[Reading text]
Lead investigator: Susan Gilmour, PhD
Collaborator: Otto Phanstiel, PhD, University of Central Florida
A great need exists for cancer therapies that can eradicate immune myeloid suppressor cells that block the efficacy of cancer immunotherapeutics, such as immune checkpoint drugs. Small molecule inhibitors and transport-based poisons developed by scientists at LIMR and the University of Central Florida (UCF) address the intense interest in modalities to achieve this end.
Solid tumors have a huge appetite for polyamines, a class of nutrients made in the body but also acquired in the diet. While all cells use polyamines, tumor cells require much higher levels, and therefore must scavenge them through activation of a cell surface polyamine uptake system. by strongly activating a polyamine-uptake system. Blocking polyamines can arrest the growth and survival of tumor cells, but an effective strategy to selectively attack tumors by blocking their reliance on polyamine uptake has been elusive.
LIMR and UCF scientists who are leaders in the field have synthesized and characterized novel proprietary small molecules that act as polyamine transport inhibitors (PTIs) or polyamine-drug conjugates (transport-based poisons). These two strategies exploit the highly upregulated polyamine transport system in cancer, either by direct blockade or as a 'Trojan Horse' attack. Compounds in each class may offer potential for immediate clinical translation.

[Stored records]

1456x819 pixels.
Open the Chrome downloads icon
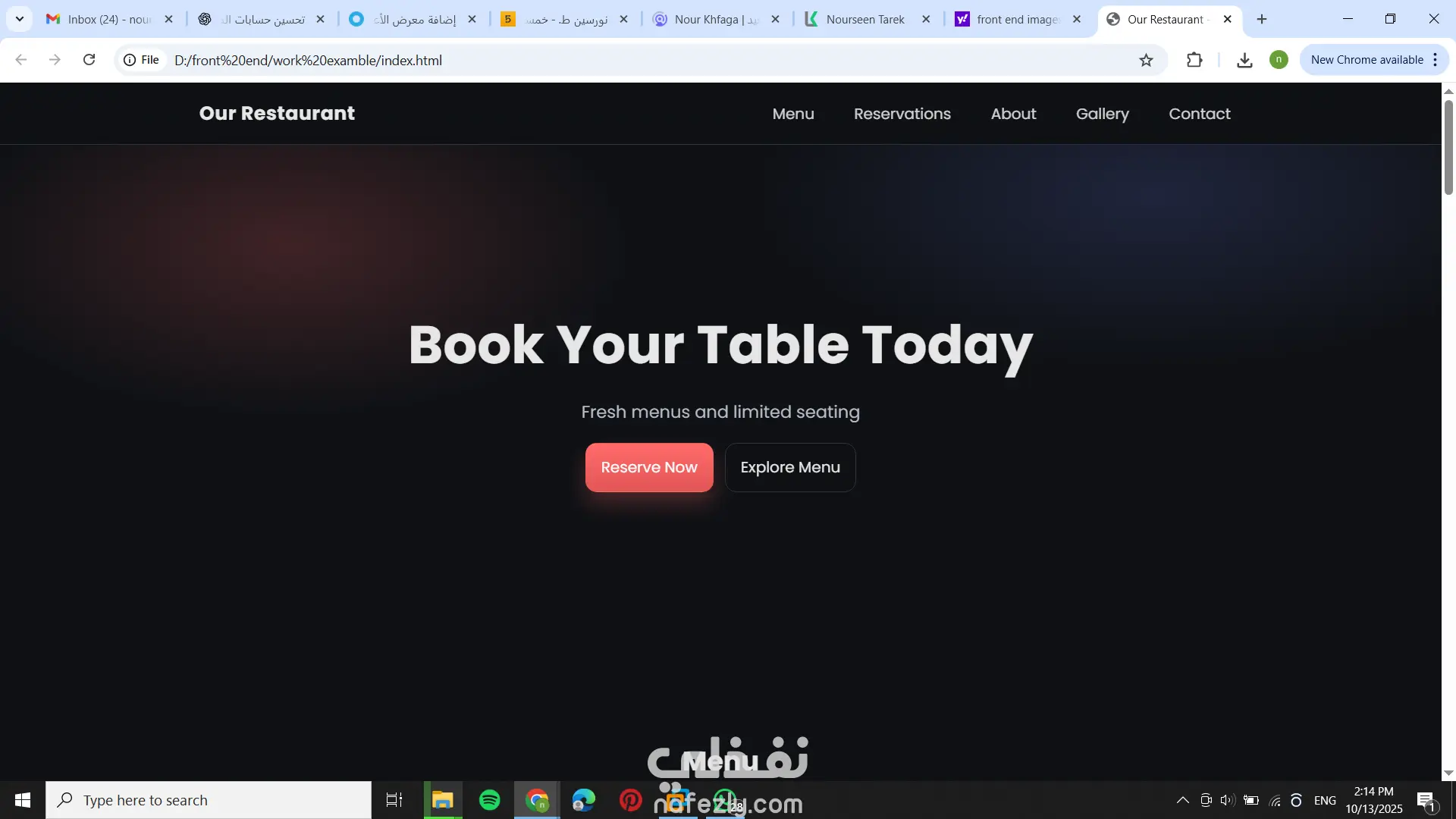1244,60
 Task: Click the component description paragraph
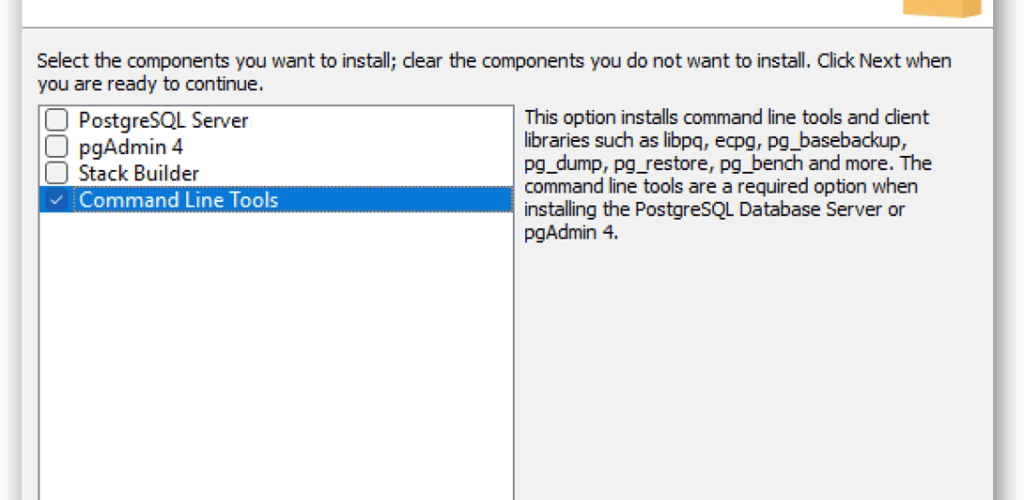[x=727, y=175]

==

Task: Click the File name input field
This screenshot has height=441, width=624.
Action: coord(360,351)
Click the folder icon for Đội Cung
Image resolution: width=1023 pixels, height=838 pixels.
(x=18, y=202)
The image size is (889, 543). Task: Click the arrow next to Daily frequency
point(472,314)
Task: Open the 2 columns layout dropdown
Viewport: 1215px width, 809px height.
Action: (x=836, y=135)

...

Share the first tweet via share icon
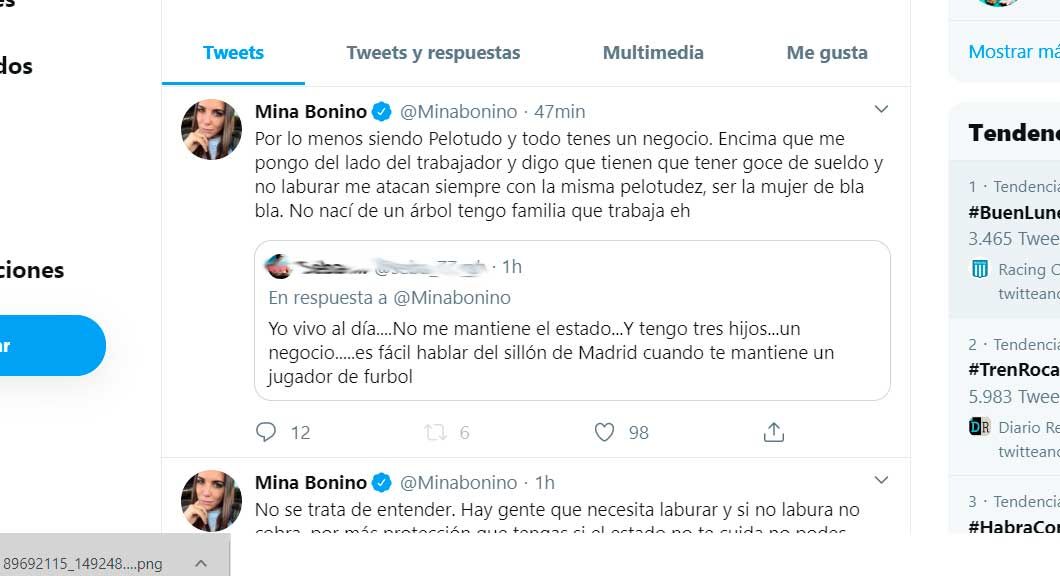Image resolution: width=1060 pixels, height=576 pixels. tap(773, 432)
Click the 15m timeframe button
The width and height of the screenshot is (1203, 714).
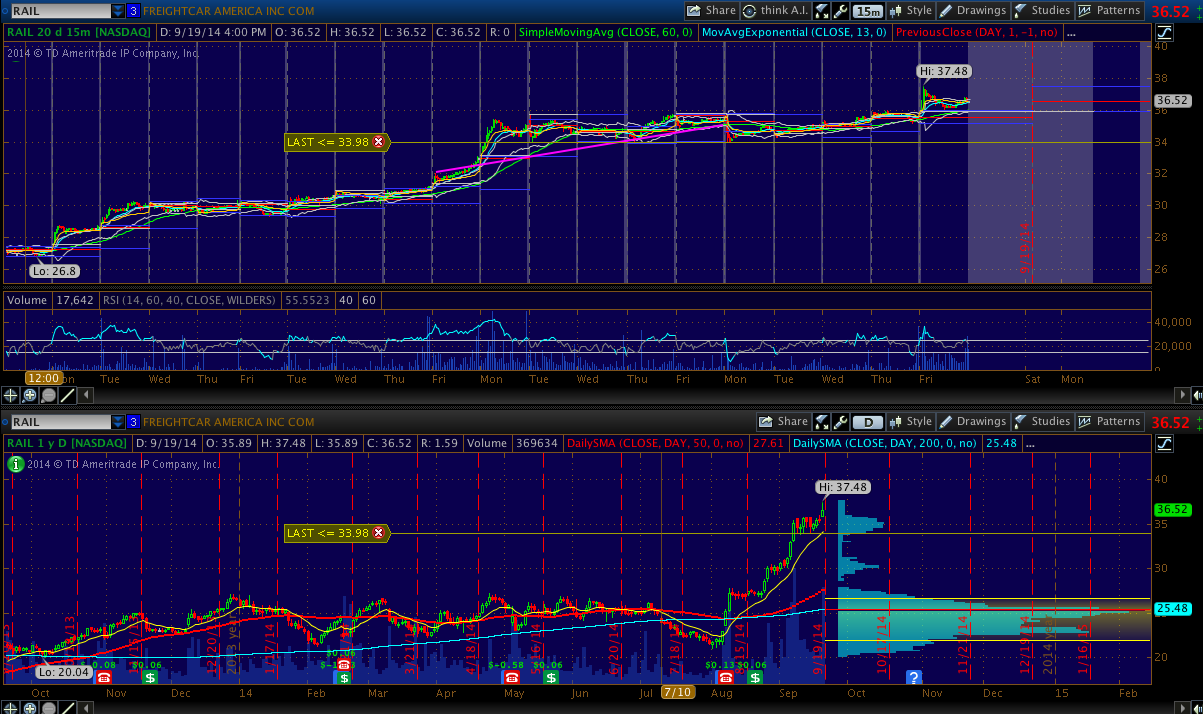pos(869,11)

[Exercise details]
Summarize the text on polyamine cancer research in two sentences. Work only from the text on polyamine cancer research.

[Task response]
Tumor cells need much higher levels of polyamines than other cells and scavenge them through a cell surface uptake system, but selectively attacking tumors by blocking that uptake has been elusive. Scientists at LIMR and UCF have synthesized novel small molecules that exploit the highly upregulated transport system, either as polyamine transport inhibitors that block it directly or as polyamine-drug conjugates that attack as a 'Trojan Horse.'